Opportunities for therapeutic intervention

The observed upregulation of HIF in many cancers, the role of HIF in upregulation of angiogenic growth factors, and the role of angiogenic growth factors in tumour growth suggests that downregulating the HIF system could potentially be beneficial in tumour therapy. The xenograft experiments described above established that, in some circumstances, blocking the HIF response can have beneficial effects on tumour angiogenesis and growth [15,29]. Manoeuvres such as complete suppression of HIF α or β chain expression in all tumour cells are clearly difficult to apply clinically. However, a recent study that used peptides that block the interaction between the HIF-1 α carboxyl-terminus and the transcriptional coactivator p300 [35] demonstrated reduction in growth and angiogenesis in tumours derived from breast and colon carcinoma cells. Equally, the recent identification of the key role of enzymatic modification of critical prolyl residues in HIF α chains provides hope that small molecule modulators of enzymatic activity may have therapeutic value, although it will probably be easier to identify enzyme inhibitors than potentiators.

It is important to sound two notes of caution, however. First, HIF downregulation will be detrimental in those circumstances in which the proapoptotic and antiproliferative effects predominate (although strategies to upregulate HIF, such as the use of peptides or enzyme inhibitors that block HIF degradation, might be applied to advantage in these circumstances).

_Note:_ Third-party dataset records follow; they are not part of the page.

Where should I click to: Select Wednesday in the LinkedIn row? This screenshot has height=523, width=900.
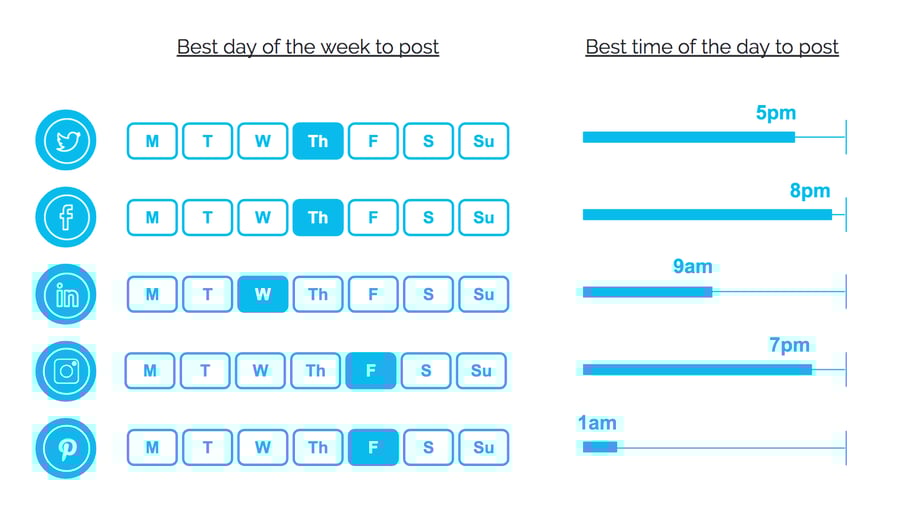[x=263, y=295]
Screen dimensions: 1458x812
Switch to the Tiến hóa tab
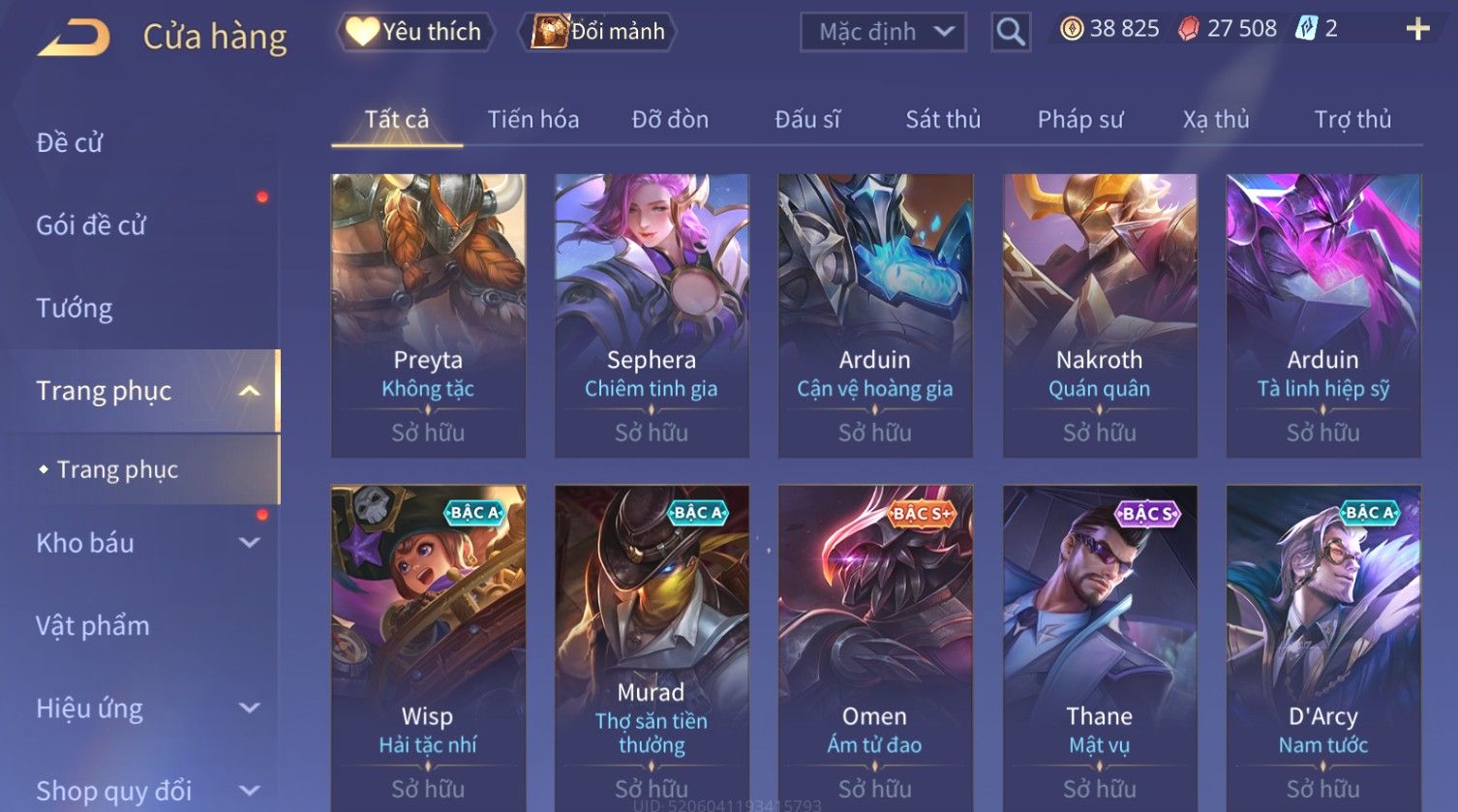pos(533,119)
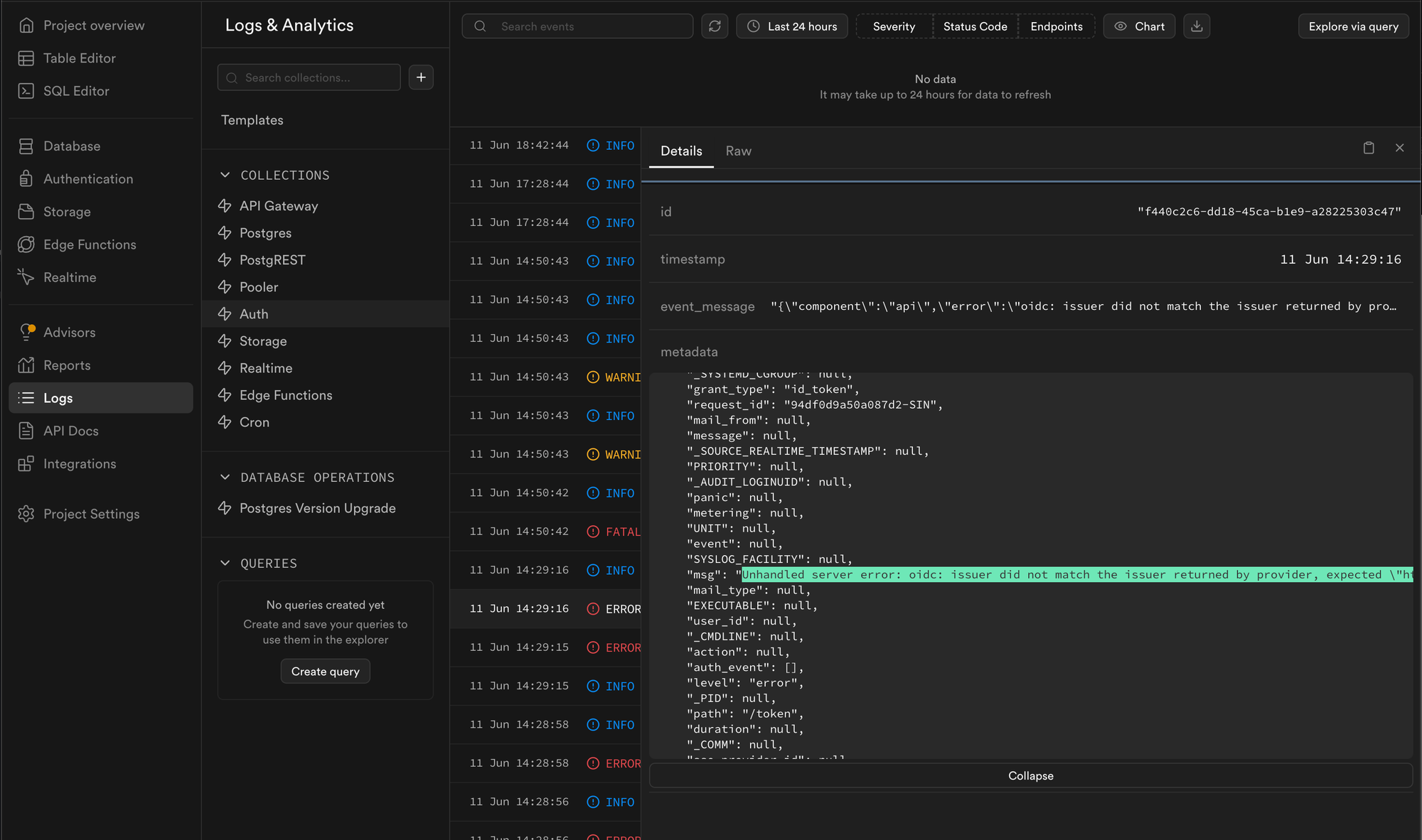This screenshot has height=840, width=1422.
Task: Open Advisors in the sidebar
Action: click(69, 333)
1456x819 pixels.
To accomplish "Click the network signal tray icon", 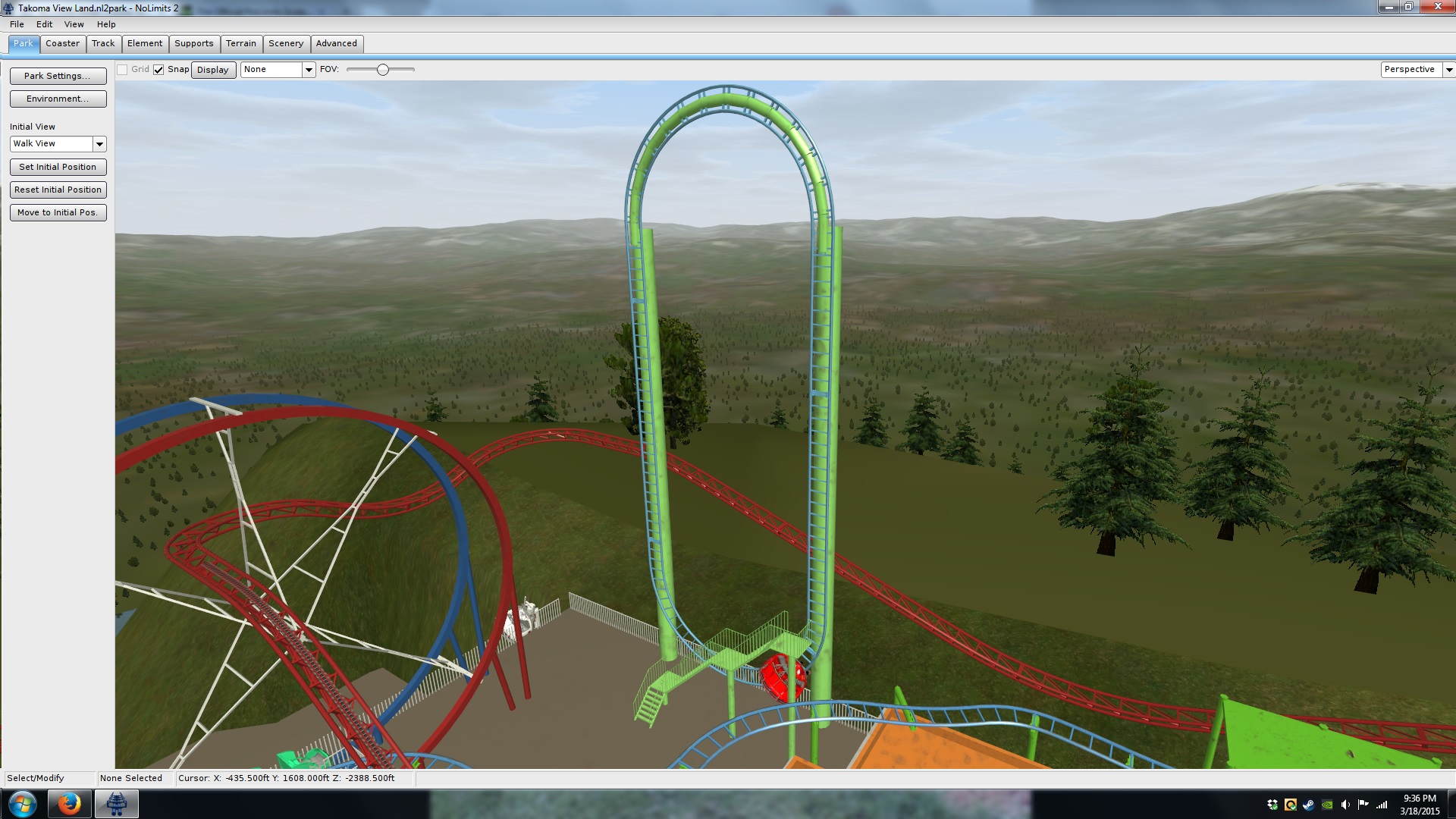I will tap(1382, 805).
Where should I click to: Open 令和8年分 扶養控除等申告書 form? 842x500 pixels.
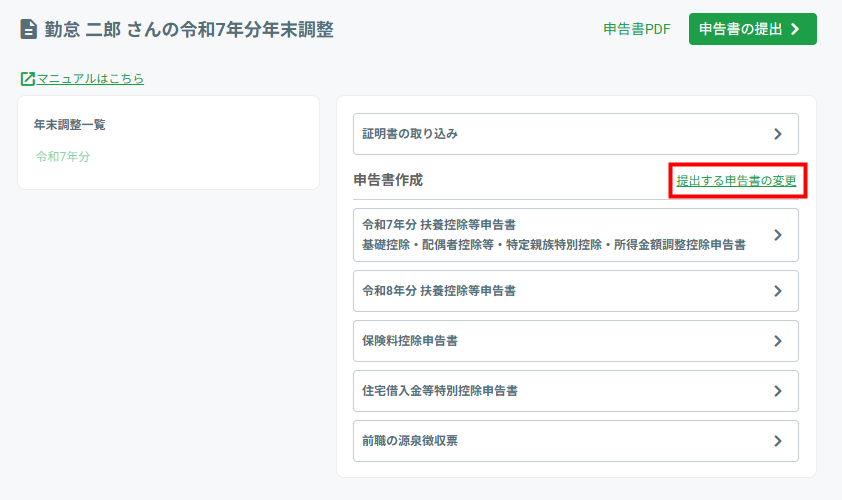[x=439, y=291]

Second, the central role of the HIF system in the normal physiological adaptive responses to hypoxia suggests that manipulation of this system would have to be confined in some way to the tumour, if deleterious systemic side effects, such as anaemia, are to be avoided.

An alternative approach being investigated uses the activation of HIF in many tumours to direct therapeutic gene expression following introduction of gene therapy cassettes controlled by hypoxically regulated enhancers. Again, care will be needed to prevent unwanted therapeutic gene expression in areas of physiological hypoxia, such as the renal medulla.

Conclusion

The HIF system has a central role in physiological adaptation to hypoxia, and is frequently activated in tumours. Activation may occur simply as an expected consequence of microenvironmental hypoxia. However, a variety of genetic mechanisms that induce proliferation and are active in various tumours appear to sensitize the HIF system. It is therefore increasingly likely that there is a direct link between mechanisms that stimulate proliferation, thereby incurring an obligate energy cost, and this important system. In some tissues constitutive activation of the HIF system by inactivation of the VHL tumour suppressor protein is intimately linked to tumourigenesis.

The precise consequences of HIF activation vary between tumour types, with a balance between protumour and antitumour effects being manifest. In many tumours, however, it is likely that modulation of the HIF system or use of the upregulated HIF activity could be used to therapeutic advantage.